Diante da burocracia e da falta de crianças para adotar, cada vez mais croatas recorrem ao exterior. Mas a prisão de quatro casais expôs os perigos da adoção em países em crise, como a República Democrática do Congo (RDC).

Oito croatas foram detidos na Zâmbia em dezembro enquanto tentavam deixar o país com quatro crianças da vizinha RDC. Eles foram acusados de tráfico humano.

O caso gerou preocupação entre as autoridades da Croácia, um pequeno país dos Bálcãs com menos de quatro milhões de habitantes e uma tradição católica profundamente enraizada.

A mídia e as redes sociais espalharam acusações de “compra” de menores e “pedofilia”.

“Se alguém paga para adotar, só existe uma descrição: tráfico de crianças”, dizia a manchete do jornal Vecernji List.

As famílias adotivas se sentem condenadas à exclusão.

Djurdjica Krmelic, que mora em uma cidade perto de Zagreb, contou uma conversa recente com sua filha, que foi adotada na RDC.

“Ela me perguntou o que dizer na escola se perguntassem se havia sido comprada”, disse Krmelic à televisão RTL.

A RDC é um dos destinos favoritos dos potenciais pais croatas. Na última década, entre 94 e 131 crianças congolesas foram adotadas por famílias croatas, segundo o governo.

– “Medo imenso” –

Vários pais explicaram à AFP que, devido ao desânimo na Croácia, se voltaram para o país africano, onde dois terços dos seus 100 milhões de habitantes vivem abaixo da linha da pobreza.

Na Croácia, os adotantes enfrentam uma longa corrida burocrática e o número de crianças para adoção é muito baixo.

Estes pais reconhecem que o processo foi estressante, a começar pela necessidade de viajar para outros países, como a Zâmbia e o Quênia, para ir buscar as crianças, devido à instabilidade na RDC.

“Havia uma incerteza imensa, um medo imenso, não sabíamos se tudo ia acabar bem”, disse à AFP uma mãe que adotou várias crianças na RDC.

A mulher, que pediu anonimato, trabalhou com um advogado congolês para obter documentos legais para finalizar as adoções.

“Eu queria ser mãe”, disse ela, explicando que o câncer a impediu de ter filhos biológicos. “Há muitas crianças que precisam de uma família”, acrescentou.

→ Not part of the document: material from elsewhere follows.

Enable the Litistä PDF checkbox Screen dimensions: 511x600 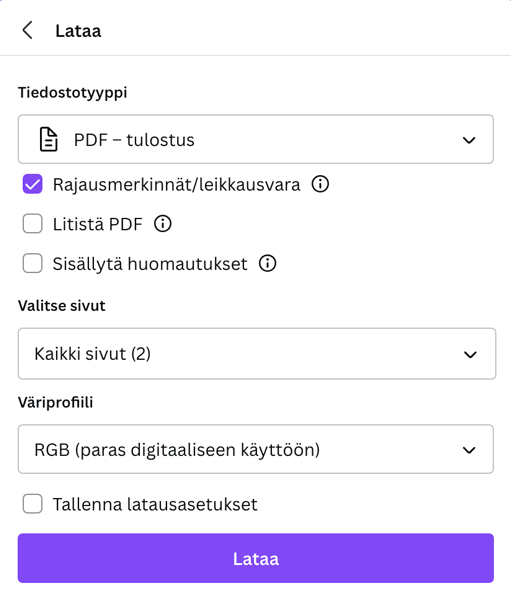point(33,224)
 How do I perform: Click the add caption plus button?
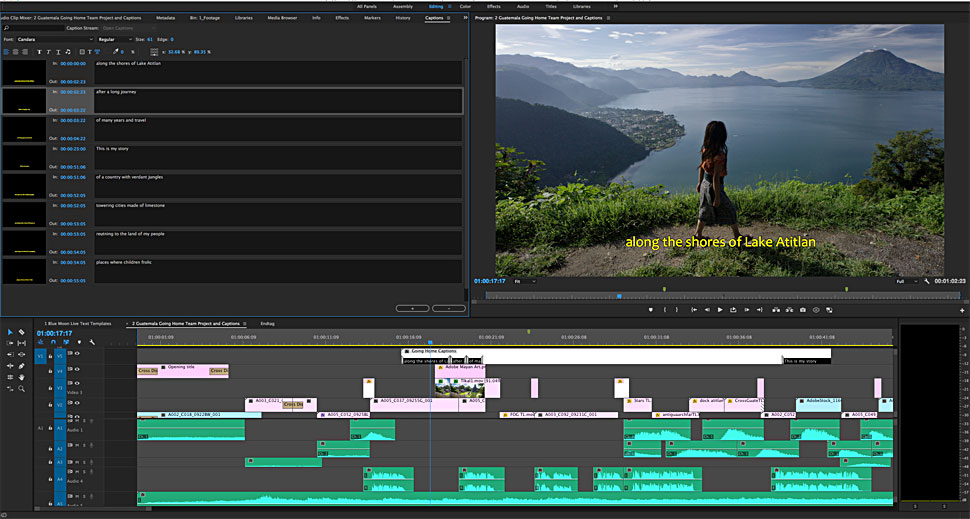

Mas desde a prisão dos quatro casais, surgiram dúvidas sobre a regularidade do processo.

Desde 2017, a adoção de crianças por estrangeiros é ilegal na RDC, disse à AFP Gauthier Luyela, diretor de proteção da infância do Ministério de Gênero, Família e Crianças, em Kinshasa.

Luyela também desmentiu a ideia de que os pais tenham se beneficiado de qualquer tipo de isenção e falou da possibilidade de as crianças em questão terem sido “roubadas” por traficantes e depois entregues a famílias croatas.

A RDC é atormentada pela pobreza, por conflitos armados no leste e pela corrupção endêmica há anos.

Os pais croatas afirmam que pensaram ter obtido os documentos congoleses adequados.

“Se era ilegal, por que as autoridades não fizeram perguntas ou impediram?”, questiona uma mãe.

As autoridades croatas prometeram apoiar os detidos na Zâmbia, cujo julgamento terá início no começo de março.

“A situação é séria e estou preocupado”, declarou recentemente o ministro da Justiça croata, Ivan Malenica.

Enquanto isso, o primeiro-ministro, Andrej Plenkovic, pediu aos croatas que evitem o “discurso de ódio” dirigido especialmente a um dos suspeitos, que é transexual.